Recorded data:
● ● ●

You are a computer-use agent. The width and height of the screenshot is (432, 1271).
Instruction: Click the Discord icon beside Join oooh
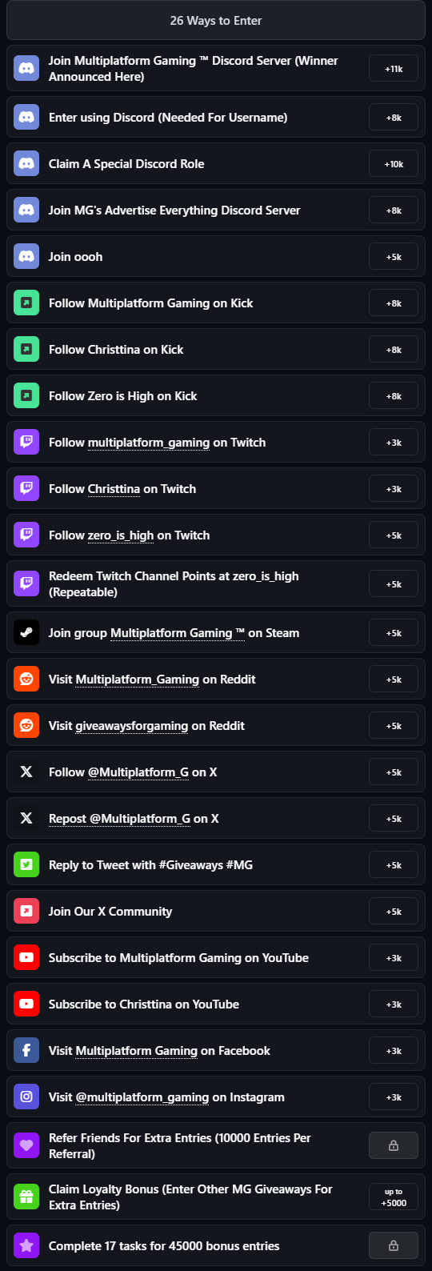pyautogui.click(x=26, y=257)
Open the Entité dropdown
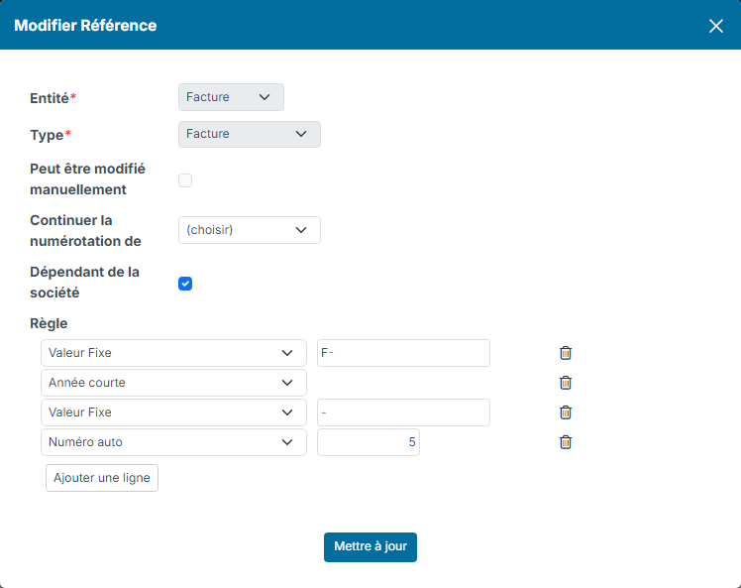 click(231, 97)
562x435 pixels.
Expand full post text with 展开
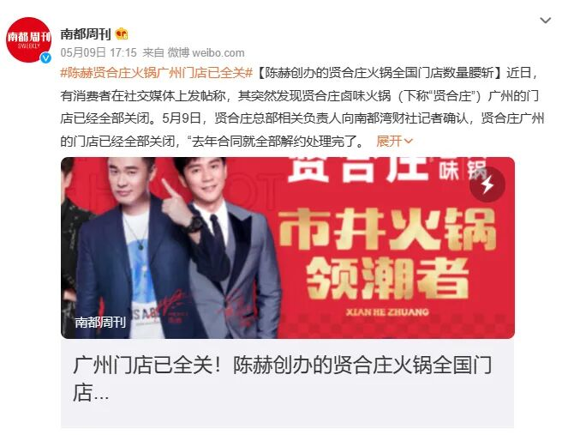click(389, 141)
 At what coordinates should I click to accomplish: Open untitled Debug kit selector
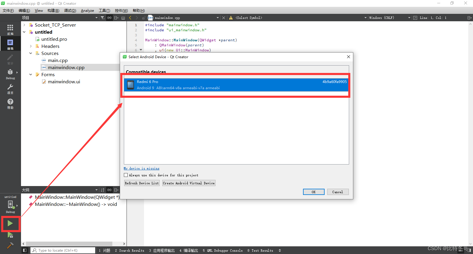point(10,204)
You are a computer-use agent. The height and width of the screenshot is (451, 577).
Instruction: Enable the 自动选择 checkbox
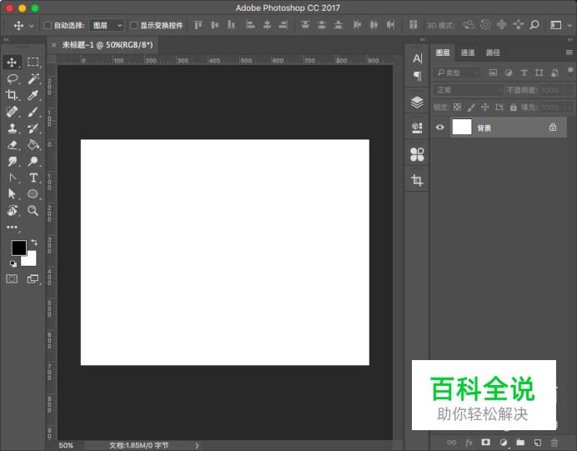47,26
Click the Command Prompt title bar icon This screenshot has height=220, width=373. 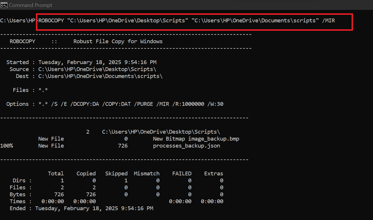pyautogui.click(x=4, y=5)
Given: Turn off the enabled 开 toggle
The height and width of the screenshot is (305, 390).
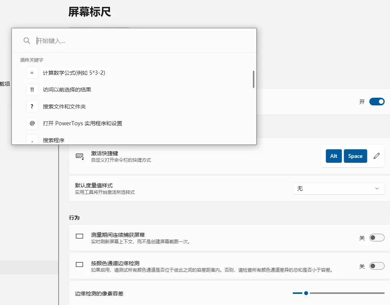Looking at the screenshot, I should click(377, 102).
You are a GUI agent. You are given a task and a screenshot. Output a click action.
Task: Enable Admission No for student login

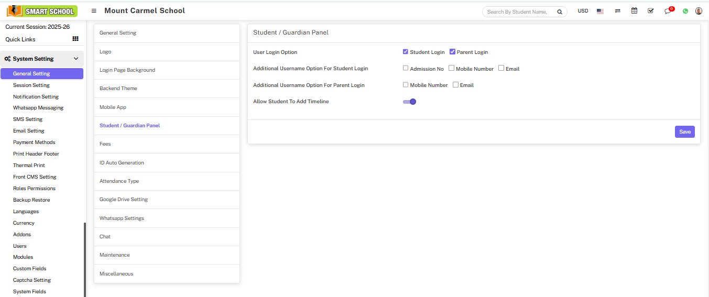click(x=406, y=68)
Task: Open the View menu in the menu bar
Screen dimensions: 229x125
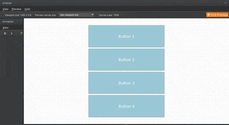Action: (x=5, y=9)
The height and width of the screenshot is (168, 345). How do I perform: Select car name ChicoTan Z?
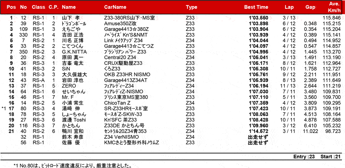(x=117, y=103)
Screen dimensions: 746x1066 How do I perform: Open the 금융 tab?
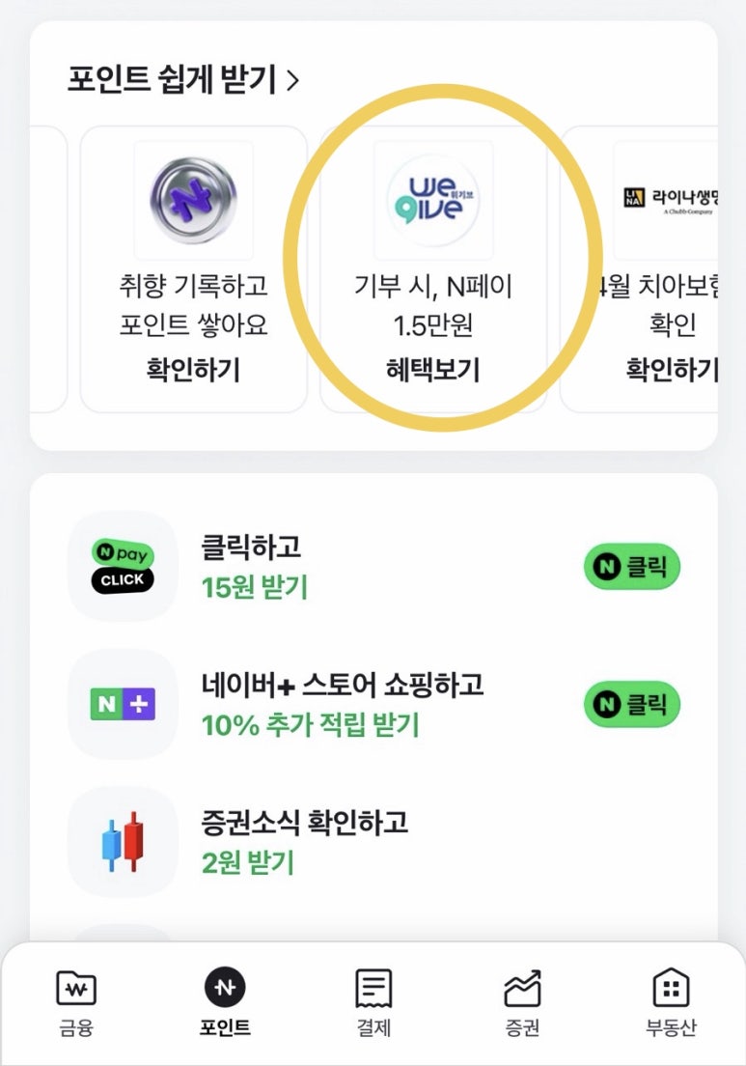[x=76, y=1002]
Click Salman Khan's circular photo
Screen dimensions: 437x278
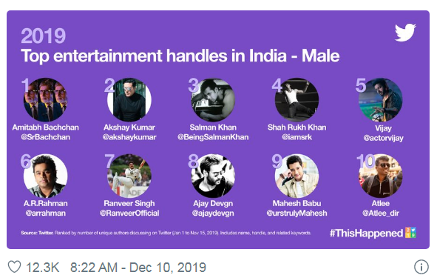tap(213, 100)
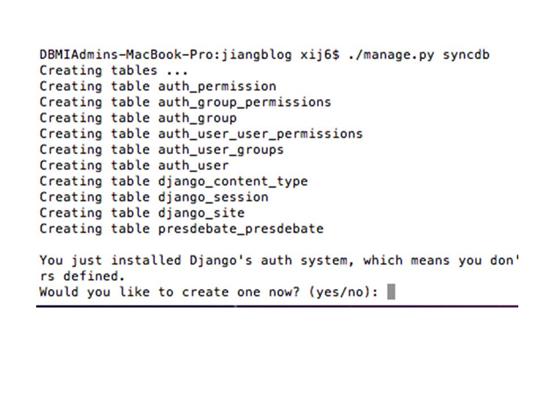Click the auth_user table line
Viewport: 542px width, 407px height.
pos(134,166)
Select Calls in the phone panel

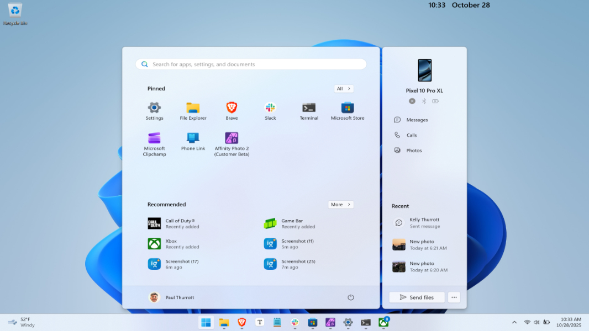tap(411, 135)
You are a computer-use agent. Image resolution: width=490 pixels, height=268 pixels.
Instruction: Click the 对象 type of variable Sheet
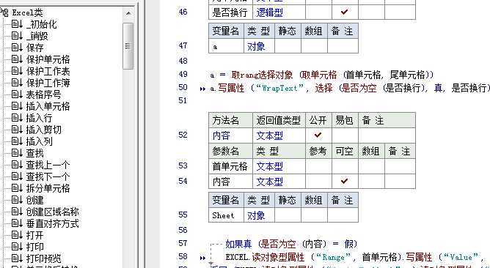pos(256,215)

● ● ●

* **TRY IT**: Restate word for word, and only, the lines from the line that contains "Screen dimensions: 437x278" through the end of the data, both included; pictures are not part of the copy.

* **RESPONSE BELOW**:
Screen dimensions: 437x278
tap(213, 100)
Click the auth_user table line
Viewport: 542px width, 407px height.
pos(134,166)
Select Calls in the phone panel

tap(411, 135)
You are a computer-use agent. Image resolution: width=490 pixels, height=268 pixels.
Instruction: Click the 对象 type of variable Sheet
pos(256,215)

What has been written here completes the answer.